The harshest sentence you can get for murdering someone is “life” with no parole, ostensibly, for at least 25 years.

That’s what Jeffrey Breese, now 40, was sentenced to in 1982 after he murdered OPP Const. Rick Hopkins during an armed rampage in Arthur, north of Guelph.

Before the murder, Breese threatened to kill a friend if he didn’t help him rob a store, which he later set on fire. He then wounded a woman when he fired a rifle at passing cars.

After killing Hopkins, who twice ordered him to drop his guns, Breese threatened to shoot another woman if she didn’t give him her car keys, fired at a police roadblock and eventually fled on a stolen horse.

Yesterday, a jury gave Breese a chance to apply for parole in 2006 — 15 months early — under the outrageous “faint-hope” clause, which lets everyone but serial killers apply for a sentencing discount after serving 15 years.

It was his lucky day, yet again. Breese had previously been granted day parole so he could spend more time with his wife, Adele, whom he met behind bars. She is also a first-degree murderer — having helped to kill an an 81-year-old man in 1986. She, too, succeeded in using the faint-hope clause to get out of prison after serving only 15 years of her sentence.

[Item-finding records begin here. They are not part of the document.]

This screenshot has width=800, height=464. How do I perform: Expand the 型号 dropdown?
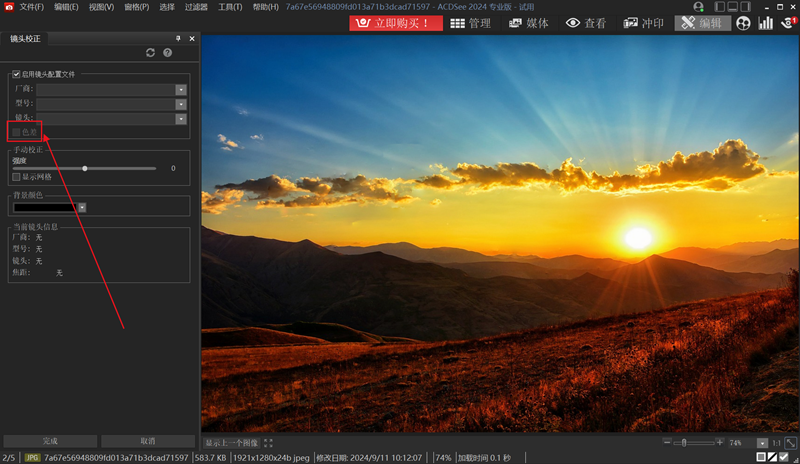(181, 103)
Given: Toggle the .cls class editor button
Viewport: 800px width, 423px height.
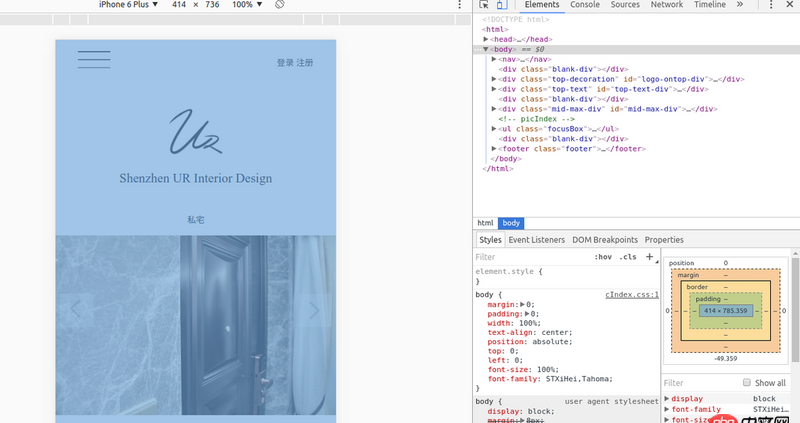Looking at the screenshot, I should 627,257.
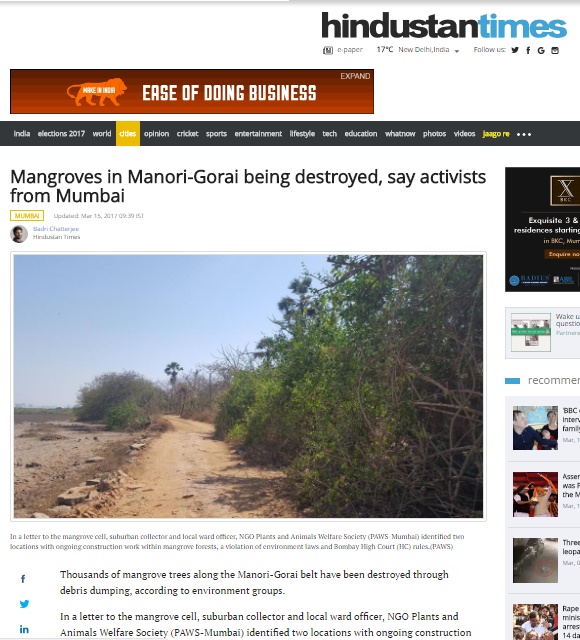The height and width of the screenshot is (640, 580).
Task: Follow on Twitter via header icon
Action: point(515,50)
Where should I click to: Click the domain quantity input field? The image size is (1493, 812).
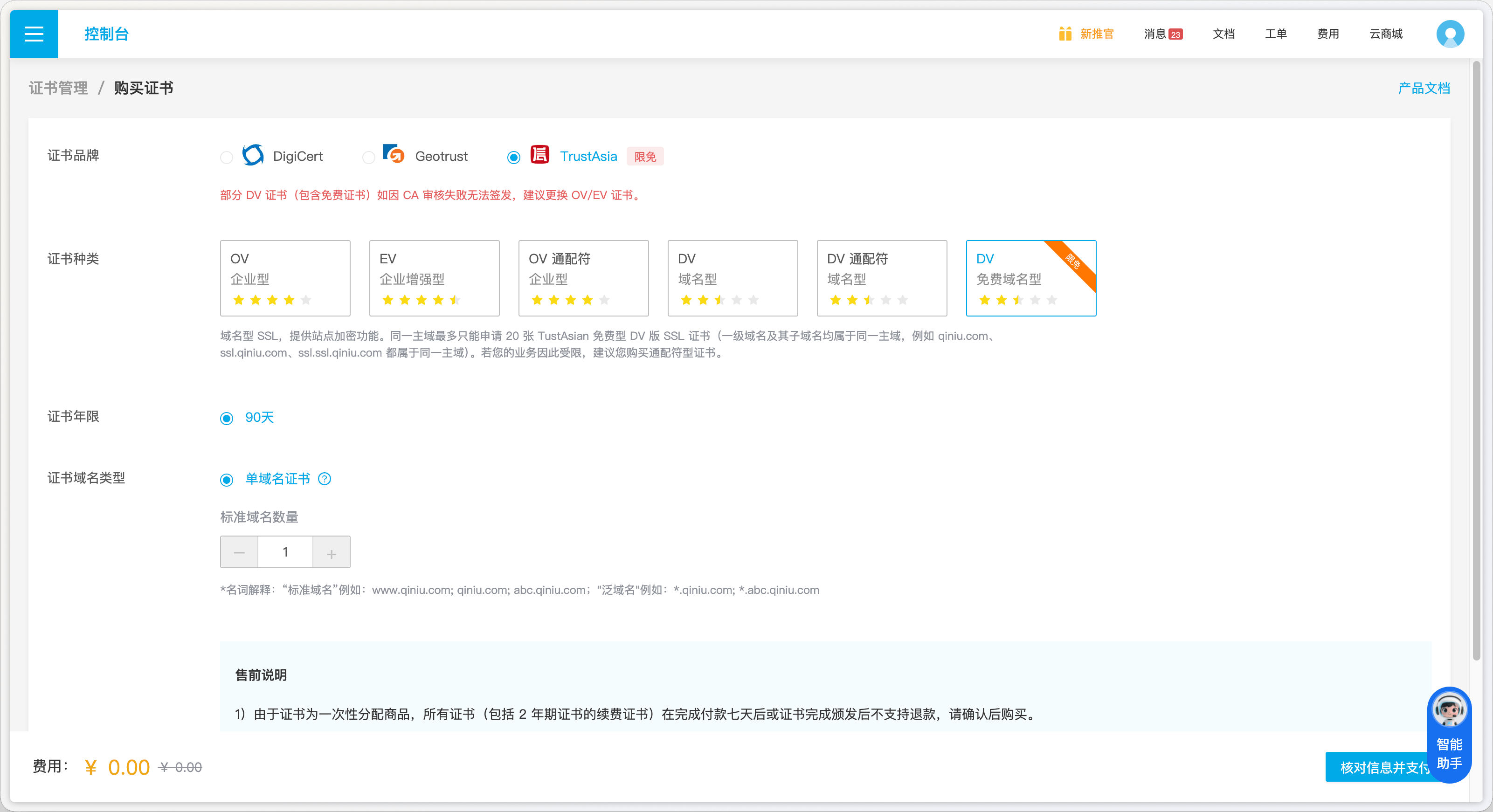pyautogui.click(x=285, y=552)
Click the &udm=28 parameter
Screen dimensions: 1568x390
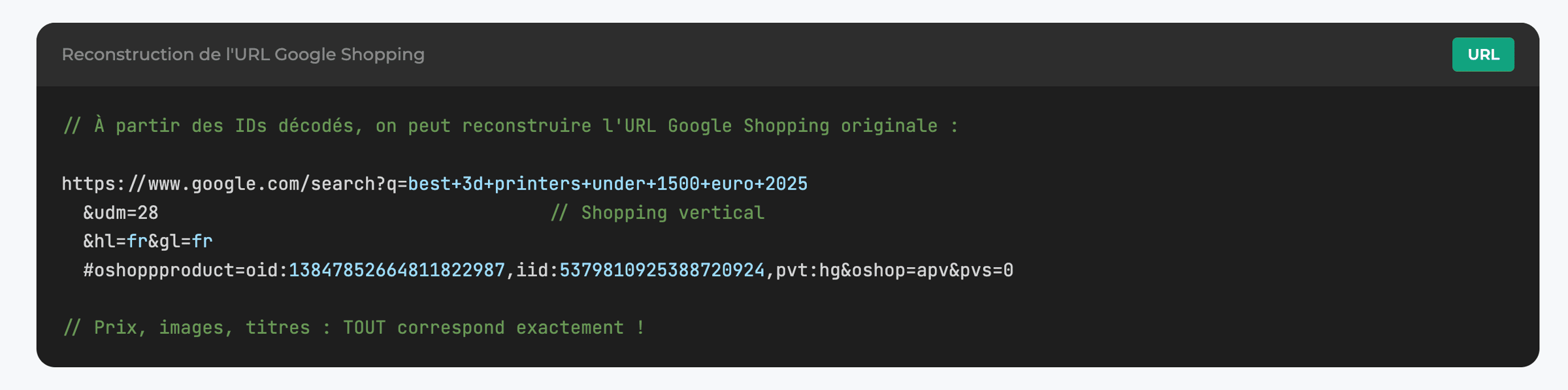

Breese was also granted a two-week stay in a Mount Forest halfway house recently to visit his sick father — the same town where the family of the murdered officer lives. No one bothered to inform them, much less ask their views on this.

The jury heard that Breese was sincerely remorseful, a low risk to re-offend and a model prisoner after a spotty record during his first 10 years of incarceration.

But Crown Attorney Jocelyn Speyer made what to us is the more relevant point — that Breese’s crime “cries out for denunciation and deterrence to the greatest extent possible,” which in this case would simply have meant denying him a chance at parole at least until he’d served the required 25 years — which we think is still far from enough.

The Ontario Police Association argues cop-killers should be barred from “faint hope” applications. We agree.

But the real issue is that not only do we not have the death penalty, we don’t even have a real life sentence in Canada. The faint-hope farce undermines even that weak penalty.

In fact, the only people who get an irrevocable life sentence in our system are the victims and those who love them. And that is the most disturbing reality of all.